It was still blessedly early, though. She turned a corner. A blast of cold sea air hit her –
Full in the face
A huge, perishing…
Fist
A mighty, spiralling
Whooah…!
She teetered on the edge of the pavement, blinking. The prints were even less decipherable here –and leading off in both directions. She tossed a coin in her head, rubbed her nose –
God, the tickling
– turned left, kept walking until…
Ahh
Ahhhh
Ahhh-tish-u!
Urgh
‘Bless you.’
Jo looked up, dazed, her eyes streaming. She’d been concentrating so hard it’d been almost like dreaming. Doc reached out his arm and took the sleeping bag from her. They were standing near the gates of the caravan site, the sea wall rearing above them like the precipitous brow of Frankenstein’s monster –
Did he come this way?
The other?
Gulls were circling, their keening cries at once muffled and amplified by the fleecy sky. ‘He’s long gone,’ Doc said, ‘and the phone and the internet sites are both still down.’
‘I was just bringing you back… uh…’
Jo grabbed the flask from her pocket, the tupperware.
She glanced down at the footprints. Up again. Doc was offering her a tissue.
‘Those prints you’re following are mine,’ he said, ‘I came to check up on you about an hour ago –just before first light –and he was already well-gone by that time.’
‘Oh…’
Jo took the tissue, pained, ‘So you knew?’
‘Of course I knew,’ Doc looked suitably irritated. ‘It’s my job to know. I’m Doc.’
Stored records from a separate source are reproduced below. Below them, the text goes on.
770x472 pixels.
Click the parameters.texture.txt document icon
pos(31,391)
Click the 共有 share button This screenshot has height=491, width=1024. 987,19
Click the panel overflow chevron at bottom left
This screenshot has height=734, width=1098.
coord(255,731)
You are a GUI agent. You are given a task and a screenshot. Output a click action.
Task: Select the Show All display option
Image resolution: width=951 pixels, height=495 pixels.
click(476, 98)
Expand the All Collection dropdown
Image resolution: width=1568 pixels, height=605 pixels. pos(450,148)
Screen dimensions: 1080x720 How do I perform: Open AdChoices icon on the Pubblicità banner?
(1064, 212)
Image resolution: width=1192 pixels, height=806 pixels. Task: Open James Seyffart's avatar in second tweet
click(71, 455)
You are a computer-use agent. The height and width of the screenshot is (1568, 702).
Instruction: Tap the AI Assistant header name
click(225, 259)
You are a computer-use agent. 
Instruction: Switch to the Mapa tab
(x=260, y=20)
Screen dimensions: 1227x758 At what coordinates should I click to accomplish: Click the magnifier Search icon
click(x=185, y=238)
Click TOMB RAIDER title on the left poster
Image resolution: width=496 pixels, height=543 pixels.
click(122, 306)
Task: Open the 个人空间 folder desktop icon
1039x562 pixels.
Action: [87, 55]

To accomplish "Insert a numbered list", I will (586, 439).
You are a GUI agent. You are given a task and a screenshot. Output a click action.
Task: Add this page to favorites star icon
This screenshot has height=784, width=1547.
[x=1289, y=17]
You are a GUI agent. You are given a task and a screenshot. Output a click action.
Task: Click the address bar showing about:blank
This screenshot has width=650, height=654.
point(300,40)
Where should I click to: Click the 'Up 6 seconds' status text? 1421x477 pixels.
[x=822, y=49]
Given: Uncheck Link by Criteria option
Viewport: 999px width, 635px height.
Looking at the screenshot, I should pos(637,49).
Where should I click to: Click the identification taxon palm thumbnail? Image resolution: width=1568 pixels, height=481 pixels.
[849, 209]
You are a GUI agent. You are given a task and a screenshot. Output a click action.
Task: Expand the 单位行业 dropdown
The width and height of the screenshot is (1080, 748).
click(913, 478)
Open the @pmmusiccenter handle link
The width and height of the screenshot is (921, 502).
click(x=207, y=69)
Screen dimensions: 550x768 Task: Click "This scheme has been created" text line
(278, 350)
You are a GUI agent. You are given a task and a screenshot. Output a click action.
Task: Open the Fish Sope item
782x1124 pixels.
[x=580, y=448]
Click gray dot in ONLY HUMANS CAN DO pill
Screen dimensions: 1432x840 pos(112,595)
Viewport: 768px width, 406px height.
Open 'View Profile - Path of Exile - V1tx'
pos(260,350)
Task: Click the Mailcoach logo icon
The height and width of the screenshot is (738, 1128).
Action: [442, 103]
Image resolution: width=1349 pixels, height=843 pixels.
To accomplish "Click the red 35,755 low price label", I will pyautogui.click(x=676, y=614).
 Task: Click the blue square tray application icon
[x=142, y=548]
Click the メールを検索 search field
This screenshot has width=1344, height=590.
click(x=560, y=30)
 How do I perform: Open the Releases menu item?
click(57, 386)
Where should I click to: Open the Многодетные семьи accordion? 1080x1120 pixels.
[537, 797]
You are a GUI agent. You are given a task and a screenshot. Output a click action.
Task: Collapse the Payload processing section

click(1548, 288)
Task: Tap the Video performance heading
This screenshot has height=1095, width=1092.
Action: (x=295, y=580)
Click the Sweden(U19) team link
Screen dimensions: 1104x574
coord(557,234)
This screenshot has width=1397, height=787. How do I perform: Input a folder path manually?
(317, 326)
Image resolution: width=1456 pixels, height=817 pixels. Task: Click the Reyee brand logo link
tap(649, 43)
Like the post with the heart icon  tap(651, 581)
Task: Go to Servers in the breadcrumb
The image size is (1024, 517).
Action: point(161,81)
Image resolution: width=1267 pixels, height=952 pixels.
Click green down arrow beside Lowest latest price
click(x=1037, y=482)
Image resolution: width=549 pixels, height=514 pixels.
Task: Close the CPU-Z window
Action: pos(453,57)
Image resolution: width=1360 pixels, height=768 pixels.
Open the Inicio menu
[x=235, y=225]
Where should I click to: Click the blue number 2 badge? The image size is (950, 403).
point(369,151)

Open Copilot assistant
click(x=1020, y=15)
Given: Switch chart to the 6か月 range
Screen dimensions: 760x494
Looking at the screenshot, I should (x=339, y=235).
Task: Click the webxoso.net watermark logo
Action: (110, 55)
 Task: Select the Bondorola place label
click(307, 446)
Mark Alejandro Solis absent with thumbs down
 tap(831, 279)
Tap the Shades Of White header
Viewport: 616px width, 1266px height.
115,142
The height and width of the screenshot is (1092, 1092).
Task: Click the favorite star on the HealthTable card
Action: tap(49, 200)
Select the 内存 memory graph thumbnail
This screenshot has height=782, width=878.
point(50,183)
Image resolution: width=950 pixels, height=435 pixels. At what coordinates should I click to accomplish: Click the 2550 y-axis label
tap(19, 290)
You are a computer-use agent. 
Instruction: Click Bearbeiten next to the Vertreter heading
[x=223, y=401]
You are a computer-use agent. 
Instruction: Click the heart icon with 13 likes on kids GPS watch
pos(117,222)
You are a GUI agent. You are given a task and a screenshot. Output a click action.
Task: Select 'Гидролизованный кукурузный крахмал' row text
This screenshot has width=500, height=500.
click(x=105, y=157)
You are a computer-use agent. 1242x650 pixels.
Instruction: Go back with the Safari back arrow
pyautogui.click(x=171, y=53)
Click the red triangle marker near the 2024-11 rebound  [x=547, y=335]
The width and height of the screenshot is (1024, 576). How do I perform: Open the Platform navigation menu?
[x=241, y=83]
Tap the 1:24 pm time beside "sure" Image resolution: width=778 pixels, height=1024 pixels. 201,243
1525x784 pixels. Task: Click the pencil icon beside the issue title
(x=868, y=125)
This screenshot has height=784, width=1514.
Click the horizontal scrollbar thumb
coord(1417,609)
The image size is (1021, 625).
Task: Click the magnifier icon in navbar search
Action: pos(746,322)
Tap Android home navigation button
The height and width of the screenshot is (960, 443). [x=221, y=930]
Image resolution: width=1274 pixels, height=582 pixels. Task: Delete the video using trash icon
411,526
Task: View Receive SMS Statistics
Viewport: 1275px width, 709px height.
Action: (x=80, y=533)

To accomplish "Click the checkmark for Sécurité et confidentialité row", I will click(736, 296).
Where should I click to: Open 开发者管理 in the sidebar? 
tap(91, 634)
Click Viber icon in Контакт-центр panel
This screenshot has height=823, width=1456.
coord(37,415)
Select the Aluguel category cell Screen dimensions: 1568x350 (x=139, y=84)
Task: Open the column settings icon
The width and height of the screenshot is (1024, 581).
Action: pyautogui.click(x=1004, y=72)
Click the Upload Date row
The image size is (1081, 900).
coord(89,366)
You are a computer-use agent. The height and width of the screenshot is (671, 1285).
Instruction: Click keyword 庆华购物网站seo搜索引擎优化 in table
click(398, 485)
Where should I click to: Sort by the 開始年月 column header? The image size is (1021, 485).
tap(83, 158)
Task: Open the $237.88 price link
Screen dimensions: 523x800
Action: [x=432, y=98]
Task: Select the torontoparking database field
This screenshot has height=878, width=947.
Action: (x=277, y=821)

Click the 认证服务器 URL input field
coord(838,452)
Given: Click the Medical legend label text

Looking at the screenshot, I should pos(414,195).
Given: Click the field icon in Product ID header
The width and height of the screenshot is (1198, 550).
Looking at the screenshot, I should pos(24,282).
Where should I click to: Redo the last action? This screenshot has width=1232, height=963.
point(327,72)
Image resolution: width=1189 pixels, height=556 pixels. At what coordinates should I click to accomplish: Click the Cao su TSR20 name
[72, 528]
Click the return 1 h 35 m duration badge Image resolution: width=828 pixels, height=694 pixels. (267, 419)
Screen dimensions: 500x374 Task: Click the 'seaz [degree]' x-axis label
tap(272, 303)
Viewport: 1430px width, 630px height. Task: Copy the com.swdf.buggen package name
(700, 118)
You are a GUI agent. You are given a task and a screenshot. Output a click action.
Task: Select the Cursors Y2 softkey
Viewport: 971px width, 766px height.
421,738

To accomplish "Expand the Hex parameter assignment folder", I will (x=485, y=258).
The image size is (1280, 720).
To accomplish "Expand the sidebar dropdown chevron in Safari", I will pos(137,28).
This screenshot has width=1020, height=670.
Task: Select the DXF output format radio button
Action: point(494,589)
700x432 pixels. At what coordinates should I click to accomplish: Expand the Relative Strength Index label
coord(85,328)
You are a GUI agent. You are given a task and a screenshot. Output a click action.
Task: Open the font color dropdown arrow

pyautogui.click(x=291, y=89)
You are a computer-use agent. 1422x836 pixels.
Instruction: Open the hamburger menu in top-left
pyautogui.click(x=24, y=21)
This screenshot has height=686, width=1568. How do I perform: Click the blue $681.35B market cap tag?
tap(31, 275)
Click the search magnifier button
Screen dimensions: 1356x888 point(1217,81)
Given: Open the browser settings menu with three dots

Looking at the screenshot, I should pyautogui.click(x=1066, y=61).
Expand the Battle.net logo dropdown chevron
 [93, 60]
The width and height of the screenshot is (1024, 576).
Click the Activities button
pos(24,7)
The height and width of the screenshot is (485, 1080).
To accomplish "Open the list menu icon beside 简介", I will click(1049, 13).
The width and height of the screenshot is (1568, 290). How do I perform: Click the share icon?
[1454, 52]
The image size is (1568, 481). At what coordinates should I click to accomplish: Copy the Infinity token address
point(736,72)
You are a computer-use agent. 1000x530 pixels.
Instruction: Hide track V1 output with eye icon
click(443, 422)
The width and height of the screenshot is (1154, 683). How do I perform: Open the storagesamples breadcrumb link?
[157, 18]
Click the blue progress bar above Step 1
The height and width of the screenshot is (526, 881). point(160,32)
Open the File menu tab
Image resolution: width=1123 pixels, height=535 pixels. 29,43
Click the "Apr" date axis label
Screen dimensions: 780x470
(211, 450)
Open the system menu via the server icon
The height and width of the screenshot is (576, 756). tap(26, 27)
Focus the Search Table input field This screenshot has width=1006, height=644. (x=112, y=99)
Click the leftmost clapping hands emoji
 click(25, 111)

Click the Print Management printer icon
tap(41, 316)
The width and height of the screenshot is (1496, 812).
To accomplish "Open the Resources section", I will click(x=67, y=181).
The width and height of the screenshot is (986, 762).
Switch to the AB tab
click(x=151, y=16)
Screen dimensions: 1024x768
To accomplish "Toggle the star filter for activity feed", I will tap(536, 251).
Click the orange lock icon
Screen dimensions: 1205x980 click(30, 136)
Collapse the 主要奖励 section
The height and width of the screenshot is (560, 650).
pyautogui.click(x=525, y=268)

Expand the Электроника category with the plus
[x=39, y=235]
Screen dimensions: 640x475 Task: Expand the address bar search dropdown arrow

As he spoke he glanced around him with an air of slight anxiety (as if uttering his own name so brazenly might prove inexplicably risky). Jo gazed around her too. Her eyes settled on a man –still in the middle distance, but heading towards them, at speed –wearing a smart coat, holding a white stick. He was being led by another man, much younger, and sighted. Shoes was just behind, following in their slipstream.
‘This Internet stuff’s causing chaos, huh?’ Jo said. ‘Are you in direct contact with the site? I thought you were their man on the ground. Are they likely to sort it all out?’
Doc didn’t answer. He tipped his head stiffly towards the approaching threesome. ‘The Blind Man,’ he murmured, ‘have you had the pleasure yet?’
‘No.’
‘I strongly recommend you keep it that way.’
‘Why?’
‘Ex-cop.’
She glanced up. Doc gave her a straight look. Shrugged. Turned back to appraise the advancing party. ‘I’m a little worried,’ he mused, ‘that Shoes might’ve gone over to the other side.’
‘Pardon?’
‘Why not just walk on,’ Doc advised her, his voice suddenly lower, more urgent, as if he’d made a decision, a snap one, ‘and be casual. Say nothing about Wesley. Give nothing away. Meet me in the Wimpy. We need to talk privately.’
‘When?’
‘Ten minutes. If anyone starts bothering you, pretend you’re still crazy. They all really fell for that clever little tactic yesterday.’
‘But I…’
I wasn’t pretending
‘The whole shebang,’ he expanded, raising his white brows at her. Jo scowled, gazed up at the sea wall. ‘What about Wesley?’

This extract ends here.